The way to cope with times of trouble and turbulence is to remind ourselves that Hashem is with us, and that everything He does is loving-kindness. The Kamarna Rebbe says anyone who remembers during challenging times that Hashem is with him and that everything Hashem does is pure compassion invokes Divine compassion upon himself without even praying. A person who doesn't have this level of emuna is capable of mitigating stern judgments with profuse prayer, but he won't have the power to trigger salvations like the person who invokes Divine compassion can.
Rebbe Nachman describes the level of emuna that is capable of invoking Divine compassion and bringing about salvations: "When a person knows that everything that happens in his life is all for the best, this is tantamount to the World to Come" (Likutei Moharan I:4).

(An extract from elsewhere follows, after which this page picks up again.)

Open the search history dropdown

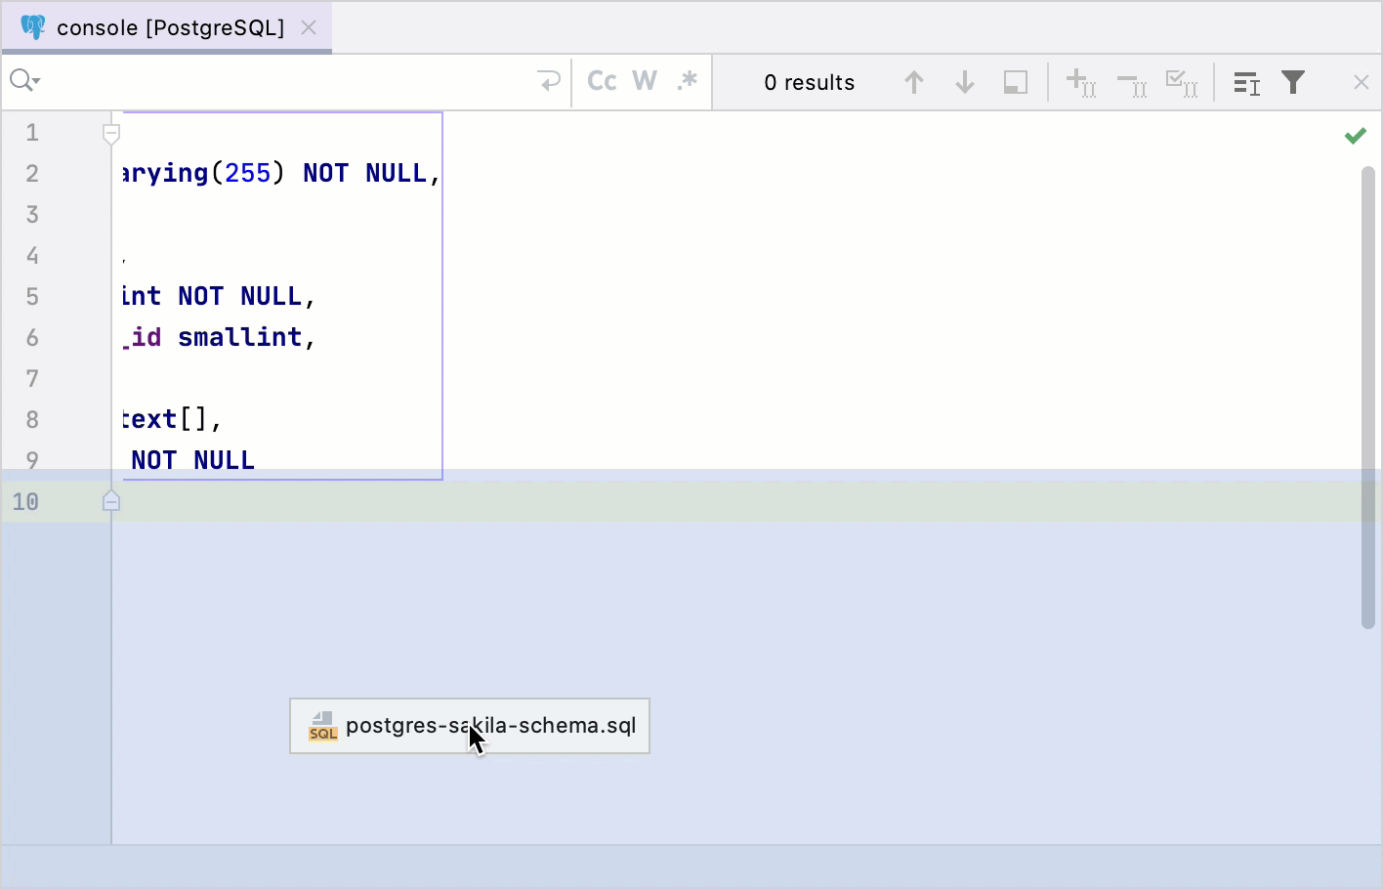pos(24,80)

When it comes to the physical, it's easy for a person to hold on to the awareness that everything is for the best. He's happy when a pipe bursts in his bathroom, despite the inconvenience of calling the plumber and the expense of having it fixed, because he knows that this could very well be a substitute for a blood vessel bursting in his heart or brain, Heaven forbid. Yet, when it comes to spiritual things such as marital peace problems and children veering from the path, he can't rationalize with his brain how this can be for the best. Especially here, he must cast his intellect aside and cling to emuna.

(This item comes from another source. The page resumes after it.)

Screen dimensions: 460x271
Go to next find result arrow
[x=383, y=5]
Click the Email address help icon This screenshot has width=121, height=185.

If a person doesn't assess himself every day, he'll have difficulty attaining the emuna that everything is for the best. He starts blaming himself for the problems in his life and maybe even persecutes himself for not serving Hashem properly. This self-persecution leads to sadness and depression.
Before we do something, we try our best. We know that we're not supposed to veer even one millimeter from Torah. But once it's done, we know that the outcome was what Hashem decided. There's no need for self-persecution and blame, only for self-strengthening.
Self-persecution paralyzes a person. Once he falls into the depression that results from it, he cannot function.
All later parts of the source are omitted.